Wie Menschen Stablecoins in der Praxis nutzen
Für viele Nutzer sind Stablecoins das Bindegewebe des Kryptomarkts. Trader parken Mittel in ihnen, um aus einer volatilen Position auszusteigen, ohne den ganzen Weg zurück auf ein Bankkonto zu gehen, und setzen sie dann schnell wieder ein, wenn sie eine Gelegenheit sehen. Sie werden weithin als Rechnungseinheit an Börsen genutzt, wo unzählige Paare gegen einen Stablecoin statt gegen eine nationale Währung notiert werden. In DeFi sind Stablecoins ein zentraler Baustein für Verleihen, Leihen und Liquiditätsbereitstellung. Und weil sie sich über öffentliche Netzwerke bewegen, können sie grenzüberschreitende Überweisungen schnell abwickeln, was Teil ihres Reizes in Regionen mit begrenztem Bankzugang ist.
Einen Stablecoin auswählen und handhaben
Wenn du dich entscheidest, einen zu halten, helfen ein paar praktische Prüfungen. Bevorzuge Emittenten, die bei Reserven und Einlösung transparent sind, verstehe, auf welchem Netzwerk ein bestimmter Token lebt, damit du ihn nicht falsch sendest, und denke daran, dass das Halten eines Stablecoins dich weiterhin dem Emittenten und den Smart Contracts aussetzt, mit denen du interagierst. Ein Stablecoin reduziert die Kursvolatilität; er beseitigt nicht die übrigen Risiken, die mit dem Halten eines beliebigen Krypto-Assets einhergehen. Behandle ihn als nützliches Werkzeug mit klar definierten Grenzen und nicht als perfekten Ersatz für Bargeld auf einer Bank.
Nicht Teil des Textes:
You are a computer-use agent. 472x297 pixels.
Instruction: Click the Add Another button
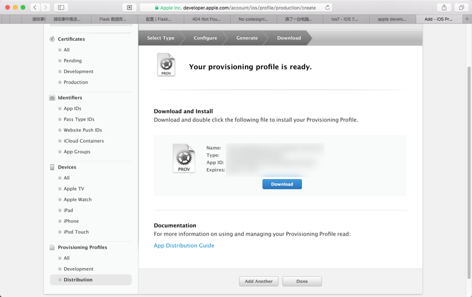pyautogui.click(x=258, y=281)
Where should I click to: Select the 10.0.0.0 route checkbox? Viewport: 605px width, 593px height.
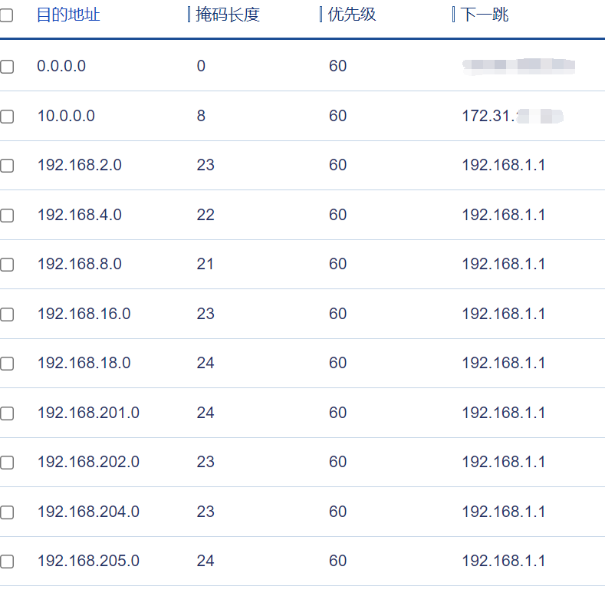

Wichtige Fragen, bevor du einen hältst
Wenn du abwägst, ob du einen Stablecoin nutzen sollst, schneidet eine kurze Checkliste durch das Marketing. Was deckt ihn – Bargeld und Staatspapiere, andere Kryptowährungen oder ein Algorithmus ganz ohne Reserven? Wer verifiziert diese Reserven, und wie oft? Wie schnell und zuverlässig kann der Token gegen den Vermögenswert eingelöst werden, den er repräsentiert? Auf welchem Netzwerk läuft er, damit du ihn korrekt überträgst? Und was würde mit deinen Mitteln passieren, wenn der Emittent oder der zugrunde liegende Smart Contract in Schwierigkeiten geriete? Ehrliche Antworten darauf zeigen, wie viel Vertrauen ein bestimmter Stablecoin tatsächlich verdient. Die stärksten Optionen sind in jedem Punkt transparent; die riskantesten neigen dazu, gerade bei diesen Fragen vage zu sein.